Eventually, the heartrending, deeply personal, three-minute stories of lives afflicted by the whim of one wealthy organic winemaker and his Stonebroke LLC cronies clearly softened most Commissioners’ rigid opening stances. They then allotted the “applicants” more time to maneuver and gyrate toward some bartered approval at some ill-defined future date, loosing unplanned, unimagined, or ignored consequences.
The partial victory at the end of the afternoon’s trials and tribulations evolved into an agreement to halve the King Estates representative’s request for 30 days to allow for more commenting, data gathering, engorgement and digestion that would otherwise have stretched far into next year. It established three designated periods:
- The first, ending in 20 days on Nov. 4th, is for accepting new comments and evidence;
- The second, also 20 days, ending Nov. 25th, allows responses to anything new;
- A third and final seven days will admit Stonebroke LLC’s rebuttal by Dec. 2nd.
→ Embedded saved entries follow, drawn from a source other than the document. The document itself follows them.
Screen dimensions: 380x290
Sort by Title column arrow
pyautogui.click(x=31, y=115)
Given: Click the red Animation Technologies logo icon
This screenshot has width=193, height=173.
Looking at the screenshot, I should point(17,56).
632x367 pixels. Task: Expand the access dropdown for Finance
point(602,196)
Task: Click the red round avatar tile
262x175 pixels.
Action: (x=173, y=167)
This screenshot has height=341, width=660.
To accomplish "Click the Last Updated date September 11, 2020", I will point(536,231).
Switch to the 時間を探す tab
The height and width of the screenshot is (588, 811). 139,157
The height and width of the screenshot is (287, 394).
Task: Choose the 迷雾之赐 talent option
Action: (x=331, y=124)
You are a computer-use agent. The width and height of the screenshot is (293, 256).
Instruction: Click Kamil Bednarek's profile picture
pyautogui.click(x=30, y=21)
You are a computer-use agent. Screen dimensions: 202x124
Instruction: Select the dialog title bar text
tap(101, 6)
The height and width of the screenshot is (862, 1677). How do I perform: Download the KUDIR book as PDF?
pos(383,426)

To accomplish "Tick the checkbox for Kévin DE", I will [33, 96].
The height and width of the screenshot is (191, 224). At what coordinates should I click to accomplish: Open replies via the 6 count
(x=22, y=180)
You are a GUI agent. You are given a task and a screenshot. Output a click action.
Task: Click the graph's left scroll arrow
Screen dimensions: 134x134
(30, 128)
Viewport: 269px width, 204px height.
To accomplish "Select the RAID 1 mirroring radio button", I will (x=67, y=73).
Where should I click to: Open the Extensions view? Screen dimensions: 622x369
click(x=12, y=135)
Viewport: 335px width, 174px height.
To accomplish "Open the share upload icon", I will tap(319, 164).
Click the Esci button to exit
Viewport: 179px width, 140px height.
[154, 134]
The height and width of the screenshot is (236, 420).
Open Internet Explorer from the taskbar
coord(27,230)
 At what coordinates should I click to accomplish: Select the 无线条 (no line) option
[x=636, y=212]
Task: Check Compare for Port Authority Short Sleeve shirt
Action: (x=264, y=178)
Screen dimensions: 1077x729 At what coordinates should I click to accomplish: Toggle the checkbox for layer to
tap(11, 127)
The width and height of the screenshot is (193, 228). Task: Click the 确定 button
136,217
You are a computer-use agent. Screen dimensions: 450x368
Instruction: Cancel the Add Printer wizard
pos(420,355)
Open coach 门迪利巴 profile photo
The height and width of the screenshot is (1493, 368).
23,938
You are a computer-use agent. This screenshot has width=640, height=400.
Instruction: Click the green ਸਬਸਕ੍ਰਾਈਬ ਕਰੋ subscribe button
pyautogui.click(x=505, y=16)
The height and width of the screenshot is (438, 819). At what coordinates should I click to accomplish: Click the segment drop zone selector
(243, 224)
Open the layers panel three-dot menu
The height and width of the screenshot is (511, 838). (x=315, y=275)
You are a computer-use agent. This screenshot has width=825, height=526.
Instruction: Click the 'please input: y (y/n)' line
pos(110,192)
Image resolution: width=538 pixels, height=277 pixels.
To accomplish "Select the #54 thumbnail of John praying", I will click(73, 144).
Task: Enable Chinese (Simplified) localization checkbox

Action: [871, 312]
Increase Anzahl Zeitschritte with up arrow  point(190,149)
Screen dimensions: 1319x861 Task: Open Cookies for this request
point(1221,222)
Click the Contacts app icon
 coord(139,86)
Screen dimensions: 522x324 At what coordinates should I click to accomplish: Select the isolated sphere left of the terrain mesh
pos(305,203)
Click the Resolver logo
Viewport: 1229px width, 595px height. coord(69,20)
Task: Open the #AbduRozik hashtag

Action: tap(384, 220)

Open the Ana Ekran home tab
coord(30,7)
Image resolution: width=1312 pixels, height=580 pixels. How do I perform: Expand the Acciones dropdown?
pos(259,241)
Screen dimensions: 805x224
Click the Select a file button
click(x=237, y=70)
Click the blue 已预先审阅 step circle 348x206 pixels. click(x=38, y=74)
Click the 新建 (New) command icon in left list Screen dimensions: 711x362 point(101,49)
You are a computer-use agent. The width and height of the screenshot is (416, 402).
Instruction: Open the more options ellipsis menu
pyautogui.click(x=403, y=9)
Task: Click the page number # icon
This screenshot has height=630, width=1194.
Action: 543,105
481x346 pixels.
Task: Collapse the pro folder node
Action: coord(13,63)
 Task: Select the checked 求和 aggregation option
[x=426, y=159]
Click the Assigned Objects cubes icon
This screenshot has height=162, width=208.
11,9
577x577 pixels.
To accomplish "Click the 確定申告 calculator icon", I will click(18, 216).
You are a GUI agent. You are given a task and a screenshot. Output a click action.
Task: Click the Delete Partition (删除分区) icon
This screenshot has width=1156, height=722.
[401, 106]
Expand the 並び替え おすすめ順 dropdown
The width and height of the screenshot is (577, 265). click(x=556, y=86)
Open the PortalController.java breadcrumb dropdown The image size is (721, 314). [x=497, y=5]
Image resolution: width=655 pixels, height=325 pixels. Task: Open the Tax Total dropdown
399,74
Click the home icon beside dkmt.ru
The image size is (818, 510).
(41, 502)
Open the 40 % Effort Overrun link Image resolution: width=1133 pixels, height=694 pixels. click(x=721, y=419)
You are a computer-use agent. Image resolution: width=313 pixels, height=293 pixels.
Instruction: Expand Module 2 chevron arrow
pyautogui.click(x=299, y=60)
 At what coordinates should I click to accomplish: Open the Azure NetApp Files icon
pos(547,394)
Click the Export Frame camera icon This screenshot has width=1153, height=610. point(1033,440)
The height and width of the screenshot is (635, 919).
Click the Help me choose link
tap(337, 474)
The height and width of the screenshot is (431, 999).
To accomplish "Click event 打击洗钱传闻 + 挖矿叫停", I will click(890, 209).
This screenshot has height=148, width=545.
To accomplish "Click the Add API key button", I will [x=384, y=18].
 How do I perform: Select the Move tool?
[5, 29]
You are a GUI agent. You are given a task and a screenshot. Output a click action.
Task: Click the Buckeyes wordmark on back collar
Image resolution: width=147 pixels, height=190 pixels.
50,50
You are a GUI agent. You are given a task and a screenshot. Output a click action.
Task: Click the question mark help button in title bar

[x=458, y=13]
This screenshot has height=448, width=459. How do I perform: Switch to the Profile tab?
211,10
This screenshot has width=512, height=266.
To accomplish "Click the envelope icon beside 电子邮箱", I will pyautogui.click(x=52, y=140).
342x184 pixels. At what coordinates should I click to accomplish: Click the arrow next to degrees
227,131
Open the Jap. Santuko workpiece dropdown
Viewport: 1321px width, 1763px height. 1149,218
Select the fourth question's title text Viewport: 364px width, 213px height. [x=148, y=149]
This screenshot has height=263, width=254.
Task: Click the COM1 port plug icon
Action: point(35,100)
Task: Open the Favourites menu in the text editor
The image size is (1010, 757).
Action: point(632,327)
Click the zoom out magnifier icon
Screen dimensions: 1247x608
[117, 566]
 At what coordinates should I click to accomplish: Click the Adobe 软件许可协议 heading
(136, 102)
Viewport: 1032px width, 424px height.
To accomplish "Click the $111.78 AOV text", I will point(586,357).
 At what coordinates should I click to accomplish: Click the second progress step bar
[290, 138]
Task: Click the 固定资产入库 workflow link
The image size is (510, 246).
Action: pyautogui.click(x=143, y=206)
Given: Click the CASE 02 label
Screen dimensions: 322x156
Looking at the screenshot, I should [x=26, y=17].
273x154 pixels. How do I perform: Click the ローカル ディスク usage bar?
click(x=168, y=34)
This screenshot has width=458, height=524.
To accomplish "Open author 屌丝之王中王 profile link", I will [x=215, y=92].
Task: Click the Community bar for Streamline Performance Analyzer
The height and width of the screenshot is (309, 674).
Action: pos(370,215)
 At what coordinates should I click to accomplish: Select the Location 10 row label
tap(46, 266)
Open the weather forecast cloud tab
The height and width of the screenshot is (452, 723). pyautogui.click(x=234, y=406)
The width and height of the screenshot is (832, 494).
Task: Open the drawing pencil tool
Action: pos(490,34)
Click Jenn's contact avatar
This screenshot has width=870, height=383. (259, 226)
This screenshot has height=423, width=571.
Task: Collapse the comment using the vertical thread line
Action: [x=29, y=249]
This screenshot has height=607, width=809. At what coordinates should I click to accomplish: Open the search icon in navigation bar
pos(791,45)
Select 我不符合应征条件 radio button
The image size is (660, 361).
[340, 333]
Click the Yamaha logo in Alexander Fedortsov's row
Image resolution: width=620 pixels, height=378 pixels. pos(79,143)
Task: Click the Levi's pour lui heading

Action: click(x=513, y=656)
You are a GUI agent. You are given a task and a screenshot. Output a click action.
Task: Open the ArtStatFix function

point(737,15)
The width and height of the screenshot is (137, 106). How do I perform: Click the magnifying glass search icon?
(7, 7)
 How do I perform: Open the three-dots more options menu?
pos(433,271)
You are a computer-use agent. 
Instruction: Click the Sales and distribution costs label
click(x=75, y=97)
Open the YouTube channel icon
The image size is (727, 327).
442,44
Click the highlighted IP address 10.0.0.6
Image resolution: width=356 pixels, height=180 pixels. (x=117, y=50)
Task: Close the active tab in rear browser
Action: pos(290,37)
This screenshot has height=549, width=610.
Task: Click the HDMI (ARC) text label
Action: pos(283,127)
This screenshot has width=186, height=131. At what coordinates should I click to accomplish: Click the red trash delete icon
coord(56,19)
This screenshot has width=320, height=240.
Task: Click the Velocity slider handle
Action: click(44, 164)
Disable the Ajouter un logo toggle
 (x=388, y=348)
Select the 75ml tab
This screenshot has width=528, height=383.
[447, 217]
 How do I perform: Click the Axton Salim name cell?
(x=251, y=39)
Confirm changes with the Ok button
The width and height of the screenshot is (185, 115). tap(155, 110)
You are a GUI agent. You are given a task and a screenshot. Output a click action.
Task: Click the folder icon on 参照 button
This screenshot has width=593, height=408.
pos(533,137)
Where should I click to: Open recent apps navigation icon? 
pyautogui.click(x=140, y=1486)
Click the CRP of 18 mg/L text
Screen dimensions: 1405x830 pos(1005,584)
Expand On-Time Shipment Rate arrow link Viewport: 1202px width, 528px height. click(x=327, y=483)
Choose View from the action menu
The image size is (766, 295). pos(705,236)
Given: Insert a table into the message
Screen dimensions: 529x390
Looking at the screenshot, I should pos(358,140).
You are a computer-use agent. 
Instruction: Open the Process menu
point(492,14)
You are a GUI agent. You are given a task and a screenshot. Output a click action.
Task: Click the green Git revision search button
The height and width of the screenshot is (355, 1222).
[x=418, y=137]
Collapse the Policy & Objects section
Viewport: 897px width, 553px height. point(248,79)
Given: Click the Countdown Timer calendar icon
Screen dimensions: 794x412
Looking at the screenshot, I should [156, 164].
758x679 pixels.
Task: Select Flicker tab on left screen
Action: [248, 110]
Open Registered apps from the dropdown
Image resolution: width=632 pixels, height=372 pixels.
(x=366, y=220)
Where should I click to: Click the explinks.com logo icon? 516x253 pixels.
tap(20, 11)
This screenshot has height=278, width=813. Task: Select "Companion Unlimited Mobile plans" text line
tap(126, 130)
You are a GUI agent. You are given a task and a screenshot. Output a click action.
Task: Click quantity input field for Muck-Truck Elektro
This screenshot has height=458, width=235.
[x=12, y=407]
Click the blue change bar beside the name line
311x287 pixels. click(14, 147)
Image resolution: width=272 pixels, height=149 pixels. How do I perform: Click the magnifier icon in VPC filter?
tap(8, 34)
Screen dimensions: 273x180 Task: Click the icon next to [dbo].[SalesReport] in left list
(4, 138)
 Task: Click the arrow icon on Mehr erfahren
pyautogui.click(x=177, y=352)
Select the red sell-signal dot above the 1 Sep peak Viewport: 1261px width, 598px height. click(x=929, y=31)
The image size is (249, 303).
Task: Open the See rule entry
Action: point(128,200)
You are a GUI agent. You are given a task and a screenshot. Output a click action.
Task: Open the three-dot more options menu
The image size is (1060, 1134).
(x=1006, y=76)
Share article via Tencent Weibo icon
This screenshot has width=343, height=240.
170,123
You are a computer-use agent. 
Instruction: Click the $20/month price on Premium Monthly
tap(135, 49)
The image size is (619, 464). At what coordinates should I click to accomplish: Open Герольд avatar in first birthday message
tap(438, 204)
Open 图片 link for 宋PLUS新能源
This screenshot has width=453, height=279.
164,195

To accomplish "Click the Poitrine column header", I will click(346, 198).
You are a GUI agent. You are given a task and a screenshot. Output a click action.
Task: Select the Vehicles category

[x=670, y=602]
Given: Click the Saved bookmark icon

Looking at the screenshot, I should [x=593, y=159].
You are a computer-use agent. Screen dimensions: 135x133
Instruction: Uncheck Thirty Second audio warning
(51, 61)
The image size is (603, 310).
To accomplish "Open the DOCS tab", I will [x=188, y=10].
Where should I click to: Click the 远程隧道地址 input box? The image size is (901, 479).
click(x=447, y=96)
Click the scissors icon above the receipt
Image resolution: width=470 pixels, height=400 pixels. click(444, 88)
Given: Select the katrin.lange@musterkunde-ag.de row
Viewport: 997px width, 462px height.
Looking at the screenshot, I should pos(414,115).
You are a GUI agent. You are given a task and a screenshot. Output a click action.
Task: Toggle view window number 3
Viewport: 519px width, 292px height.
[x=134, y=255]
Beyond that, Commissioners would reassemble to reject or approve the quarry, possibly, and then create binding legal/administrative hybrid language to restrain the project from numerous possibilities for mischief and destruction that could far outweigh any benefits, even to King’s limited-liability corporation. Misfortunes mentioned included contamination of Oakridge city and resident wells, Salmon Creek waters and those downstream with all but certain lawsuit wars erupting—even between the city and the county and one of it’s cities, to sprawling into an undesirable, unglamorous future all around.
Who knows?
On the possibly brighter side, a new initiative offered by real-estate experienced Commissioner David Loveall envisions collaboration between the city and the county toward locating equally-mineable, rock-endowed property to swap with King et. al. Politicians and staff would also seek ways to fund a more fathomable, equally promising property with lesser risks to natural and human welfares, yet with essential natural services and resources.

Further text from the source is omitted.